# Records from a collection
◇ ◇ ◇
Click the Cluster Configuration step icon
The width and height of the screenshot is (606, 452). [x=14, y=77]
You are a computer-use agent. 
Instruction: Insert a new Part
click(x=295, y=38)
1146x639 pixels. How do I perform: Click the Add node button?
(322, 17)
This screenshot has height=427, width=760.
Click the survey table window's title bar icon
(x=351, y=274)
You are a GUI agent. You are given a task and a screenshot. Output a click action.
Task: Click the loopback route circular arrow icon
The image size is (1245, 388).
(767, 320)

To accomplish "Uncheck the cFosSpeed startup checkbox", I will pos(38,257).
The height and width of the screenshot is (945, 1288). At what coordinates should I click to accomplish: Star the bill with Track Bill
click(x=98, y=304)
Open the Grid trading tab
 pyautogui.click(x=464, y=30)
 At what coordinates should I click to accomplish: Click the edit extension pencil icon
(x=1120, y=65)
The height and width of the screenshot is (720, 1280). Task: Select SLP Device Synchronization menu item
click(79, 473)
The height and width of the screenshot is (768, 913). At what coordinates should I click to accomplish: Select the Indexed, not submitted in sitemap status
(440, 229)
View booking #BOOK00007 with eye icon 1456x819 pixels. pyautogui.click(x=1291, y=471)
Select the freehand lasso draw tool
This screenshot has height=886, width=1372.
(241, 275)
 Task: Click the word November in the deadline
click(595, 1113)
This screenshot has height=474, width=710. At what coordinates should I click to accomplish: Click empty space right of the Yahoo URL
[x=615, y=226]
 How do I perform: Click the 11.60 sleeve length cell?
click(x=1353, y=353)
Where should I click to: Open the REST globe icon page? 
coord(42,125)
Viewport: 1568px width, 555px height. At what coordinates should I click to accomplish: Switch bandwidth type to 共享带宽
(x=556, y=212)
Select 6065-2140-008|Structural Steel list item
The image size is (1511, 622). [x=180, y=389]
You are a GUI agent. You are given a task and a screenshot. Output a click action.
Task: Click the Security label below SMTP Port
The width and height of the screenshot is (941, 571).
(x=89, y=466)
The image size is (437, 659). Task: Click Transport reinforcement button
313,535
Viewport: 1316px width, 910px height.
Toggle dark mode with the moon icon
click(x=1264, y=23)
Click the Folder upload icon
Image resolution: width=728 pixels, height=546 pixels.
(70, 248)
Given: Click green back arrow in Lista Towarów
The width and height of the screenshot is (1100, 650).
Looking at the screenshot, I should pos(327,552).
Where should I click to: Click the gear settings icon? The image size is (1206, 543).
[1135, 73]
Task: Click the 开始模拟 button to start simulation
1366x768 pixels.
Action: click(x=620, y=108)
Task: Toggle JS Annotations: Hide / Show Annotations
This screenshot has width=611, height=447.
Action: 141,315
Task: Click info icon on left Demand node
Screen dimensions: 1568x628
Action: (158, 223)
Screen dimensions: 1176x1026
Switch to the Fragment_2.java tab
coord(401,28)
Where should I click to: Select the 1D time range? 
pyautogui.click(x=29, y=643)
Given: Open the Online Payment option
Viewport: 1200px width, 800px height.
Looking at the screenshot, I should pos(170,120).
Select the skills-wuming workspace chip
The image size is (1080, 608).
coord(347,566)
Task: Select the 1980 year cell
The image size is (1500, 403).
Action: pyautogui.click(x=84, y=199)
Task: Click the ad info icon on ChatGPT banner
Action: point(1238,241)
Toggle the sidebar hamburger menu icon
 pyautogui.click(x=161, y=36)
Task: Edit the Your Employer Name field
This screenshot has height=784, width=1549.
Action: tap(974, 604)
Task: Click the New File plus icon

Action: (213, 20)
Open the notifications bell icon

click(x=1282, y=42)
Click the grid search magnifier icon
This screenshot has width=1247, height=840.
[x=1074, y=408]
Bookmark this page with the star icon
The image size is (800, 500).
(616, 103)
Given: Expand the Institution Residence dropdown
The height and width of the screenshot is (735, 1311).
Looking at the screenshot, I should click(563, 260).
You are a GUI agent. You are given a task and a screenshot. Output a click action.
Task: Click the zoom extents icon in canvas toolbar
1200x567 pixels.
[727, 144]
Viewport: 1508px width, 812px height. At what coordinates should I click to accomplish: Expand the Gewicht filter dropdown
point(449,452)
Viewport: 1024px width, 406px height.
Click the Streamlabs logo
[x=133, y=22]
◇ ◇ ◇
# Work to complete
Put every line above into a JSON list of strings, one string per line, leaving out the blank lines.

# Result
[
  "Click the Cluster Configuration step icon",
  "The width and height of the screenshot is (606, 452). [x=14, y=77]",
  "You are a computer-use agent. ",
  "Instruction: Insert a new Part",
  "click(x=295, y=38)",
  "1146x639 pixels. How do I perform: Click the Add node button?",
  "(322, 17)",
  "This screenshot has height=427, width=760.",
  "Click the survey table window's title bar icon",
  "(x=351, y=274)",
  "You are a GUI agent. You are given a task and a screenshot. Output a click action.",
  "Task: Click the loopback route circular arrow icon",
  "The image size is (1245, 388).",
  "(767, 320)",
  "To accomplish \"Uncheck the cFosSpeed startup checkbox\", I will pos(38,257).",
  "The height and width of the screenshot is (945, 1288). At what coordinates should I click to accomplish: Star the bill with Track Bill",
  "click(x=98, y=304)",
  "Open the Grid trading tab",
  " pyautogui.click(x=464, y=30)",
  " At what coordinates should I click to accomplish: Click the edit extension pencil icon",
  "(x=1120, y=65)",
  "The height and width of the screenshot is (720, 1280). Task: Select SLP Device Synchronization menu item",
  "click(79, 473)",
  "The height and width of the screenshot is (768, 913). At what coordinates should I click to accomplish: Select the Indexed, not submitted in sitemap status",
  "(440, 229)",
  "View booking #BOOK00007 with eye icon 1456x819 pixels. pyautogui.click(x=1291, y=471)",
  "Select the freehand lasso draw tool",
  "This screenshot has height=886, width=1372.",
  "(241, 275)",
  " Task: Click the word November in the deadline",
  "click(595, 1113)",
  "This screenshot has height=474, width=710. At what coordinates should I click to accomplish: Click empty space right of the Yahoo URL",
  "[x=615, y=226]",
  " How do I perform: Click the 11.60 sleeve length cell?",
  "click(x=1353, y=353)",
  "Where should I click to: Open the REST globe icon page? ",
  "coord(42,125)",
  "Viewport: 1568px width, 555px height. At what coordinates should I click to accomplish: Switch bandwidth type to 共享带宽",
  "(x=556, y=212)",
  "Select 6065-2140-008|Structural Steel list item",
  "The image size is (1511, 622). [x=180, y=389]",
  "You are a GUI agent. You are given a task and a screenshot. Output a click action.",
  "Task: Click the Security label below SMTP Port",
  "The width and height of the screenshot is (941, 571).",
  "(x=89, y=466)",
  "The image size is (437, 659). Task: Click Transport reinforcement button",
  "313,535",
  "Viewport: 1316px width, 910px height.",
  "Toggle dark mode with the moon icon",
  "click(x=1264, y=23)",
  "Click the Folder upload icon",
  "Image resolution: width=728 pixels, height=546 pixels.",
  "(70, 248)",
  "Given: Click green back arrow in Lista Towarów",
  "The width and height of the screenshot is (1100, 650).",
  "Looking at the screenshot, I should pos(327,552).",
  "Where should I click to: Click the gear settings icon? The image size is (1206, 543).",
  "[1135, 73]",
  "Task: Click the 开始模拟 button to start simulation",
  "1366x768 pixels.",
  "Action: click(x=620, y=108)",
  "Task: Toggle JS Annotations: Hide / Show Annotations",
  "This screenshot has width=611, height=447.",
  "Action: 141,315",
  "Task: Click info icon on left Demand node",
  "Screen dimensions: 1568x628",
  "Action: (158, 223)",
  "Screen dimensions: 1176x1026",
  "Switch to the Fragment_2.java tab",
  "coord(401,28)",
  "Where should I click to: Select the 1D time range? ",
  "pyautogui.click(x=29, y=643)",
  "Given: Open the Online Payment option",
  "Viewport: 1200px width, 800px height.",
  "Looking at the screenshot, I should pos(170,120).",
  "Select the skills-wuming workspace chip",
  "The image size is (1080, 608).",
  "coord(347,566)",
  "Task: Select the 1980 year cell",
  "The image size is (1500, 403).",
  "Action: pyautogui.click(x=84, y=199)",
  "Task: Click the ad info icon on ChatGPT banner",
  "Action: point(1238,241)",
  "Toggle the sidebar hamburger menu icon",
  " pyautogui.click(x=161, y=36)",
  "Task: Edit the Your Employer Name field",
  "This screenshot has height=784, width=1549.",
  "Action: tap(974, 604)",
  "Task: Click the New File plus icon",
  "Action: (213, 20)",
  "Open the notifications bell icon",
  "click(x=1282, y=42)",
  "Click the grid search magnifier icon",
  "This screenshot has width=1247, height=840.",
  "[x=1074, y=408]",
  "Bookmark this page with the star icon",
  "The image size is (800, 500).",
  "(616, 103)",
  "Given: Expand the Institution Residence dropdown",
  "The height and width of the screenshot is (735, 1311).",
  "Looking at the screenshot, I should click(563, 260).",
  "You are a GUI agent. You are given a task and a screenshot. Output a click action.",
  "Task: Click the zoom extents icon in canvas toolbar",
  "1200x567 pixels.",
  "[727, 144]",
  "Viewport: 1508px width, 812px height. At what coordinates should I click to accomplish: Expand the Gewicht filter dropdown",
  "point(449,452)",
  "Viewport: 1024px width, 406px height.",
  "Click the Streamlabs logo",
  "[x=133, y=22]"
]